Striatal neuronal loss correlates with clinical motor impairment in Huntington's disease.

Huntington's disease (HD) is characterized clinically by chorea, motor impairment, psychiatric manifestations, and dementia. Atrophy of the striatum is the neuropathological hallmark of HD, and previous studies have suggested that striatal atrophy correlates more closely with motor impairment than with chorea. Motor impairment, as measured by motor impairment score, correlates with functional disability in HD patients, but chorea does not. In this study, we investigated the relation between neuronal loss and these motor features.
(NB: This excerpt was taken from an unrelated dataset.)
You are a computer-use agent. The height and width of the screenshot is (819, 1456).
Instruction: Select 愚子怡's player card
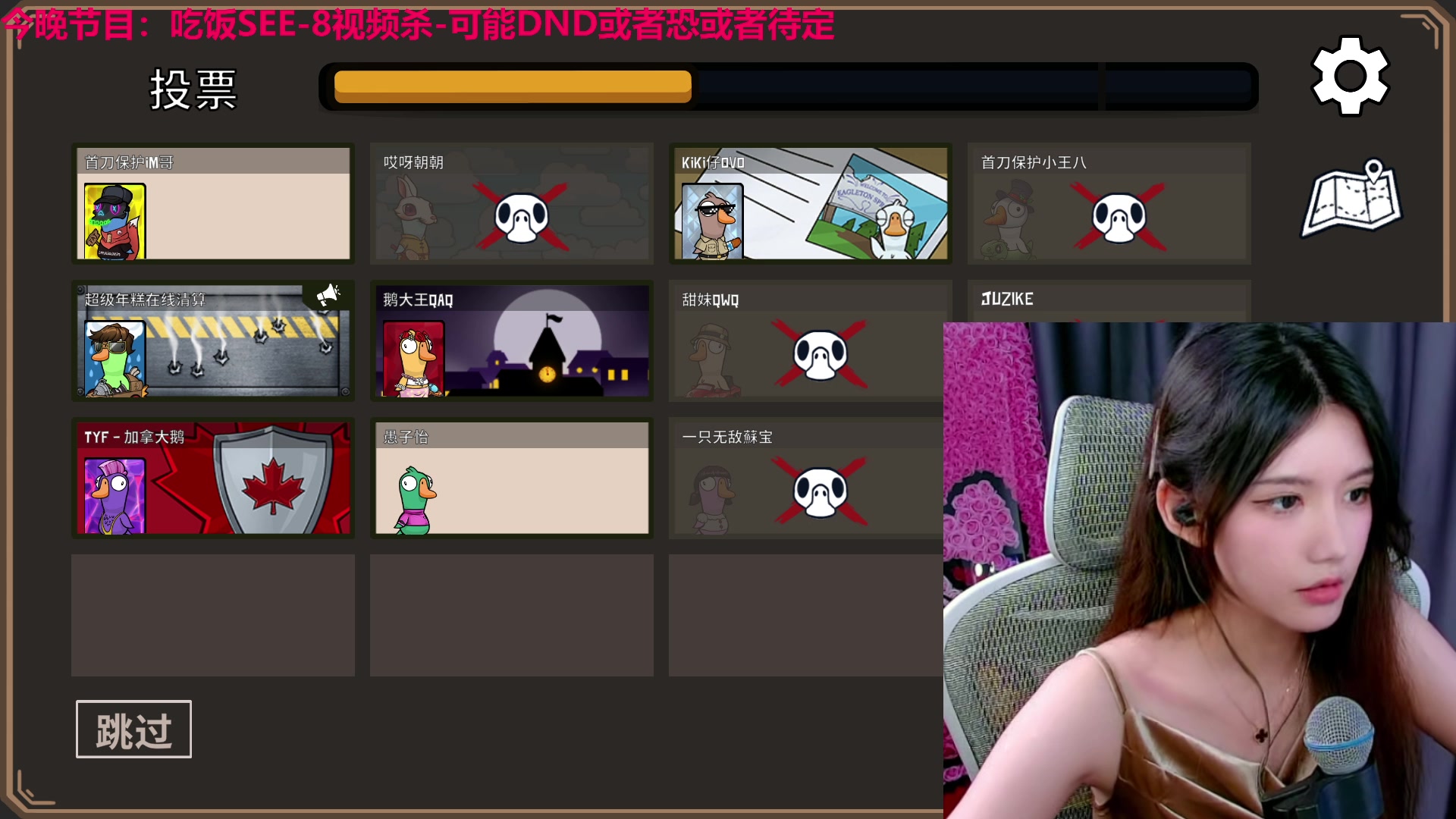click(x=511, y=478)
We conducted neuropathological and stereologic assessments of neurons in putamen and subthalamic nuclei in HD patients and age-matched controls. In putamen, we estimated the total number and volume of medium spiny neurons labeled with dopamine- and cAMP-regulated phosphoprotein 32 kDa (DARPP-32). In subthalamic nuclei, we estimated the total number of neurons on hematoxylin & eosin/luxol fast blue stains. In putamen of HD, immunohistochemistry showed DARPP-32 neuronal atrophy with extensive disruption of neurites and neuropil; stereologic studies found significant decreases in both the number and size of DARPP-32 neurons; we also detected a significant reduction of overall putamen volume in HD patients, compared to controls. In subthalamic nuclei, there was a mild, but significant, neuronal loss in the HD group. The loss of neurons in putamen and subthalamic nuclei as well as putaminal atrophy were significantly correlated with severity of motor impairment, but not with chorea. Our findings suggest that neuronal loss and atrophy in striatum and neuronal loss in subthalamic nuclei contribute specifically to the motor impairment of HD, but not to chorea.